Although bands like Poiushchie Gitary (Singing Guitars), Veselye Rebiata (The Jolly Lads), Golubye Gitary (Blue Guitars), Ariel, Samotsvety (The Semi-Precious Stones), Plamia (The Flame) were currently making a parody of the rock they used to play, they became quite fashionable among blue-collar kids in Russia, likewise as elsewhere within the Soviet Union.

Amateur bands that didn't wish to sell out found it increasingly troublesome to secure house for rehearsals and venues during which to perform. Several of the rock musicians were invited into the offices of the KGB equipment chargeable for ‘curating’ youth music, and were suggested to tone down the social criticism in their lyrics, to reduce the volume of their amplifiers and to purge their music of any spiritual overtones.
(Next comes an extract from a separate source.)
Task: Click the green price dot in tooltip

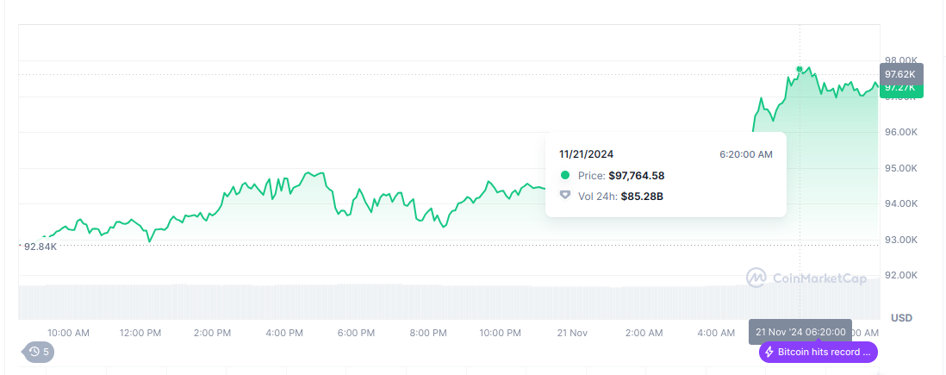Action: [565, 175]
The finish of the primary amount of rock music coincided with a significant modification within the ideological climate of the country when the cultural ‘thaw’ ushered in by Khrushchev came to an end in 1964 together with his dismissal because the leader of the Soviet Union. The rather more conservative and cautious new General Secretary of the Communist Party, Leonid Brezhnev, who ruled till 1982, is remembered for making within the Soviet Union an environment of cultural and economic stagnation, a amount freed from brutal Stalinist excesses, however a amount additionally of tight ideological management over all aspects of Soviet life. This was a amount of the intensification of anti-Western propaganda, the escalation of the Cold War, and of a severe clamp down on the political dissenters, artists and musicians who deviated from the Party line. For kids the Brezhnev era, that spanned the complete Nineteen Seventies, was marked by a tragic isolation from their Western peers and by a hopeless feeling of boredom.